Seperti yang diketahui, Knesset menyetujui pada bulan Juli lalu rancangan undang-undang yang mendukung "pemberlakuan kedaulatan" atas Tepi Barat, yang diduduki oleh orang-orang Yahudi di beberapa bagiannya, dan di sana terdapat sekitar 700 ribu pemukim. Entitas Yahudi yang cacat, sebagaimana yang direncanakan untuk menduduki seluruh Gaza, juga berencana untuk menelan Tepi Barat yang berada di bawah kendali Otoritas Palestina yang tidak berdaulat.
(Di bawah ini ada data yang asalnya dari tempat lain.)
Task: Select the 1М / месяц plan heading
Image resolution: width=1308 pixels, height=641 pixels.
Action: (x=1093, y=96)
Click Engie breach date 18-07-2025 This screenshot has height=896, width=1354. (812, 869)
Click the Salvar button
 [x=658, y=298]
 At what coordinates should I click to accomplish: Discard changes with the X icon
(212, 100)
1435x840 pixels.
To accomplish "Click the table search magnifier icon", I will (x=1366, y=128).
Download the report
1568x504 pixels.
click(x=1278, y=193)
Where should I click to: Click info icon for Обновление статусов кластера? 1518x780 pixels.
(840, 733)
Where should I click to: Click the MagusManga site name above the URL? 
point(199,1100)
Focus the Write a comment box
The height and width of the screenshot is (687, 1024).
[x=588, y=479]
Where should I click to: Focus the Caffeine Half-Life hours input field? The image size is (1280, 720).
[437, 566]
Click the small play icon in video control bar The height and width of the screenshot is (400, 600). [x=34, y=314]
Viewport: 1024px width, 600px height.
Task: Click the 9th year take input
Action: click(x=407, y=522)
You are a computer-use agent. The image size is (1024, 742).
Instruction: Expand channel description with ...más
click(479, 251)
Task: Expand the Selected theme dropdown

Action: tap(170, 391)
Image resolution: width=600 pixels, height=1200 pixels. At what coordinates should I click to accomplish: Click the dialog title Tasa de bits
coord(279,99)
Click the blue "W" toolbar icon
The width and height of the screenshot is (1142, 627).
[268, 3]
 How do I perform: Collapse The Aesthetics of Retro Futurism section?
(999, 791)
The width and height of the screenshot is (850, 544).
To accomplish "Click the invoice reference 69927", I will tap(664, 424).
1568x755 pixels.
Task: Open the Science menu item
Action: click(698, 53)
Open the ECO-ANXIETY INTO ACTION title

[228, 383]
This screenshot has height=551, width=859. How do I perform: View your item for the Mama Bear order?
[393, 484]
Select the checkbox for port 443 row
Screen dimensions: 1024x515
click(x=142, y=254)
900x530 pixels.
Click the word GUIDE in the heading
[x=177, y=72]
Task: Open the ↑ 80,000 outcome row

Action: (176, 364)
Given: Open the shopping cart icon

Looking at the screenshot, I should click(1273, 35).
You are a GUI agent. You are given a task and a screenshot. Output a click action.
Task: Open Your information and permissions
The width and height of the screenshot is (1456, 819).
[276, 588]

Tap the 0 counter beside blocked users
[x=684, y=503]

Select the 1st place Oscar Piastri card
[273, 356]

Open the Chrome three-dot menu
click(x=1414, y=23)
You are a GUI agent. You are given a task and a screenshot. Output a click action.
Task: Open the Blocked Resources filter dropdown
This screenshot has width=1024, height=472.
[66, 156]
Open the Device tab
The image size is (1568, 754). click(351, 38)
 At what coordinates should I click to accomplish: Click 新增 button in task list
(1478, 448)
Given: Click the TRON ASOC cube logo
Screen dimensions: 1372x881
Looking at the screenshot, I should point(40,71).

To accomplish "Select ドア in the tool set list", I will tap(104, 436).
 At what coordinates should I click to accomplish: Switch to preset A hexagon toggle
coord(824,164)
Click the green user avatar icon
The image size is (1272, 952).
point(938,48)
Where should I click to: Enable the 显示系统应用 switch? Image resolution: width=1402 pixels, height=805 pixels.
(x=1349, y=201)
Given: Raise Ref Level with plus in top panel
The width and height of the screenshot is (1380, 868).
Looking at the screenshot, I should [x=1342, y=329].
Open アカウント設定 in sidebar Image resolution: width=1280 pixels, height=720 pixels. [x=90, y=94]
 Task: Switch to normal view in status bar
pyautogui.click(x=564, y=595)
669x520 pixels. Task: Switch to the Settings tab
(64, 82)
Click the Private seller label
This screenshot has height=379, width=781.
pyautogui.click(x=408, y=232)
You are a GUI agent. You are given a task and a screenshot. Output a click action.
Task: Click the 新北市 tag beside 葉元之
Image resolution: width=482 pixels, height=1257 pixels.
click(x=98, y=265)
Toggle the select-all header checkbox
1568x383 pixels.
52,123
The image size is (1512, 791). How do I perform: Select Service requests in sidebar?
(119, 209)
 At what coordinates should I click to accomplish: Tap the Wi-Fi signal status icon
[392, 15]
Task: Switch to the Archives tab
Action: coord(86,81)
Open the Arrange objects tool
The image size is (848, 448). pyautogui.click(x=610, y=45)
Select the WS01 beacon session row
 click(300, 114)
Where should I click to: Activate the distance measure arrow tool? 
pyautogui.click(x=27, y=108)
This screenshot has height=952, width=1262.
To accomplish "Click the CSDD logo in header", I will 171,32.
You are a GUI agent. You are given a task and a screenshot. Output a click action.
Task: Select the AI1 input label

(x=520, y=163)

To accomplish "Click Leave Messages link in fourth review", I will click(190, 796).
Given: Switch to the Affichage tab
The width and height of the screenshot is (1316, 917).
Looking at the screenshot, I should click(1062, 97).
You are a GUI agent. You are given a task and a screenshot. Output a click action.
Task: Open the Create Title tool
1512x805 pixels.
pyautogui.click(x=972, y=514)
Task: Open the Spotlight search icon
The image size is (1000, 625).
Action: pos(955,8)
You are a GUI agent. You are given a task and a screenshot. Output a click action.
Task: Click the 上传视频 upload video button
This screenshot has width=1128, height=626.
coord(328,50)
Adapun Otoritas, alih-alih meminta bantuan kepada bangsa dan meminta pertolongan darinya dan mengumumkan jihad, ia meminta bantuan ke sana kemari dari badan-badan internasional dan menyampaikan seruan kepada kekuatan-kekuatan global. Namun, pembebasan Palestina hanya dapat dilakukan dengan menggerakkan tentara dan jihad. Dan selama tentara belum bergerak, tidak ada pembebasan untuk Gaza, atau Tepi Barat, atau seluruh Palestina.